◆ **RECORDS TO PROCESS**
————————
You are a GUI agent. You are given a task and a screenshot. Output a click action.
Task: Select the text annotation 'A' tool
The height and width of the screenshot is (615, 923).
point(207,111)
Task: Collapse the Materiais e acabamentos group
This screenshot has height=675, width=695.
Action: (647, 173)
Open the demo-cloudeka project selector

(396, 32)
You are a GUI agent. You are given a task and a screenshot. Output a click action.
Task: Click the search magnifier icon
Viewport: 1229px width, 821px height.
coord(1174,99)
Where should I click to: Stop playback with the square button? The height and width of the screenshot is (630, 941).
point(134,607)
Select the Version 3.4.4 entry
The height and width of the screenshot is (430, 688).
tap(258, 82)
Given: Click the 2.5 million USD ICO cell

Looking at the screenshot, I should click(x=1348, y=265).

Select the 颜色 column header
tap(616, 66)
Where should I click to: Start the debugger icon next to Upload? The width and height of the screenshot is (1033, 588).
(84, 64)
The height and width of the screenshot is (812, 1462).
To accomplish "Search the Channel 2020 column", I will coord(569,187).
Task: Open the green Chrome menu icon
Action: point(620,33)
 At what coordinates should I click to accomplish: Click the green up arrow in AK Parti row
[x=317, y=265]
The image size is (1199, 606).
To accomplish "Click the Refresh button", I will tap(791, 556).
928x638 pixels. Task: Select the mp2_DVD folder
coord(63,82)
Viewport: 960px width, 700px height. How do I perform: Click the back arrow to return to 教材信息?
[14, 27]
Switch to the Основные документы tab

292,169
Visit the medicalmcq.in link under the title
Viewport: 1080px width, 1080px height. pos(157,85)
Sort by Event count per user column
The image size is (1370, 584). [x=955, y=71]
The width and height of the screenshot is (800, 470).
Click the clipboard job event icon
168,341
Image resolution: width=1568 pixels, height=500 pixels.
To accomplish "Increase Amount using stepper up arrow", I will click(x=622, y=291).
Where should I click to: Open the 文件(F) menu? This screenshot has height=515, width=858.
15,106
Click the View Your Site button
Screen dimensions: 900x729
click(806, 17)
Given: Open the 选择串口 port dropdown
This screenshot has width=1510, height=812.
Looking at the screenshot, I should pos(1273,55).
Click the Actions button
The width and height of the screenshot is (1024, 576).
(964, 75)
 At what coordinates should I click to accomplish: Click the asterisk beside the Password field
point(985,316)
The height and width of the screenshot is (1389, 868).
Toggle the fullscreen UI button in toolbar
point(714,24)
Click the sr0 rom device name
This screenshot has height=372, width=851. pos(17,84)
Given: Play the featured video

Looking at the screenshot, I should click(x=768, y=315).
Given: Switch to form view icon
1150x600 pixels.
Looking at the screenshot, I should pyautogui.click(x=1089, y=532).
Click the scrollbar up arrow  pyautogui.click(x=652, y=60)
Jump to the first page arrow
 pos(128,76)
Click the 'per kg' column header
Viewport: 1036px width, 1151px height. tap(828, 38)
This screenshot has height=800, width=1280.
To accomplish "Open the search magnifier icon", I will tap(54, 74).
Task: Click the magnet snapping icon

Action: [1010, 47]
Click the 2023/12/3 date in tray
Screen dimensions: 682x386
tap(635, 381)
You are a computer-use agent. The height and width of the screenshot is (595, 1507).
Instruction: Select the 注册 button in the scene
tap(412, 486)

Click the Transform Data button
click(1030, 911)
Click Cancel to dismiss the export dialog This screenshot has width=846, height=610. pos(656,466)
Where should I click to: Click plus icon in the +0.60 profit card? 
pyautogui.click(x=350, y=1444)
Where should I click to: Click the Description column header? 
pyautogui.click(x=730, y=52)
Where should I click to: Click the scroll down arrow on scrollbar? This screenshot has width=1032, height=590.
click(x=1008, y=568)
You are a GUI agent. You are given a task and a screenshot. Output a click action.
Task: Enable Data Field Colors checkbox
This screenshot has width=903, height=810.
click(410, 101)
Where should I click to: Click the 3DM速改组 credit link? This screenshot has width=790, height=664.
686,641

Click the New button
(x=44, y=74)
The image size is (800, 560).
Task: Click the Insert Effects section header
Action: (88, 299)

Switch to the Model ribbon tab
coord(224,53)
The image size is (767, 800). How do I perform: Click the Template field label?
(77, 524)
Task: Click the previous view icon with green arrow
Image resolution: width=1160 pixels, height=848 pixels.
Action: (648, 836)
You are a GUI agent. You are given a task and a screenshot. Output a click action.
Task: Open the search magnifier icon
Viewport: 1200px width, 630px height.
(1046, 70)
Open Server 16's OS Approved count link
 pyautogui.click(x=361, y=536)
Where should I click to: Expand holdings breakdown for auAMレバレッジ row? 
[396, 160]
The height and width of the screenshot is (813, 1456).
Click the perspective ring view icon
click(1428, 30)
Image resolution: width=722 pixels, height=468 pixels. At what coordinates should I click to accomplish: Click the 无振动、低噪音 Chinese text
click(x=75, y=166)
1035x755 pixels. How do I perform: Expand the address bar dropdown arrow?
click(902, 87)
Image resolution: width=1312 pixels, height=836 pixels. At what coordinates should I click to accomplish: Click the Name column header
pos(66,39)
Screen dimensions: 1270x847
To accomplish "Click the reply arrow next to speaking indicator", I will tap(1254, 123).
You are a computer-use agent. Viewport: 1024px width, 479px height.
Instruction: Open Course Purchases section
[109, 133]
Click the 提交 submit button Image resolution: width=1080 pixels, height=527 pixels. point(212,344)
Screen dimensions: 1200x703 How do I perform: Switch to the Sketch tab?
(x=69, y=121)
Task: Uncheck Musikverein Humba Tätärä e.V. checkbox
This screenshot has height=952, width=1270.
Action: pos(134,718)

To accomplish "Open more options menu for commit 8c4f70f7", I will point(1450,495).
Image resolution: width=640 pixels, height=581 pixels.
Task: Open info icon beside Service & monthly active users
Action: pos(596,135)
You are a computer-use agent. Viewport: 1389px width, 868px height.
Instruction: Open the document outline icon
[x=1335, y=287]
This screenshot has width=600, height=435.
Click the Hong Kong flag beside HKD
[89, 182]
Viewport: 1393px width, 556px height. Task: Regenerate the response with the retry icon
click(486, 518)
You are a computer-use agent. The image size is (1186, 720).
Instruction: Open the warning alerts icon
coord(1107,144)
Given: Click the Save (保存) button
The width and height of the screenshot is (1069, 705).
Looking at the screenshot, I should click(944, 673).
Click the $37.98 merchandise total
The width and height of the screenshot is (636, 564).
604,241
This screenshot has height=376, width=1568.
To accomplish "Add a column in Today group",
————————
Quote exactly the line containing "Given: Click the Save (保存) button" and every later line through the end of the listing, and no other lines.

Given: Click the Save (保存) button
The width and height of the screenshot is (1069, 705).
Looking at the screenshot, I should click(944, 673).
Click the $37.98 merchandise total
The width and height of the screenshot is (636, 564).
604,241
This screenshot has height=376, width=1568.
To accomplish "Add a column in Today group",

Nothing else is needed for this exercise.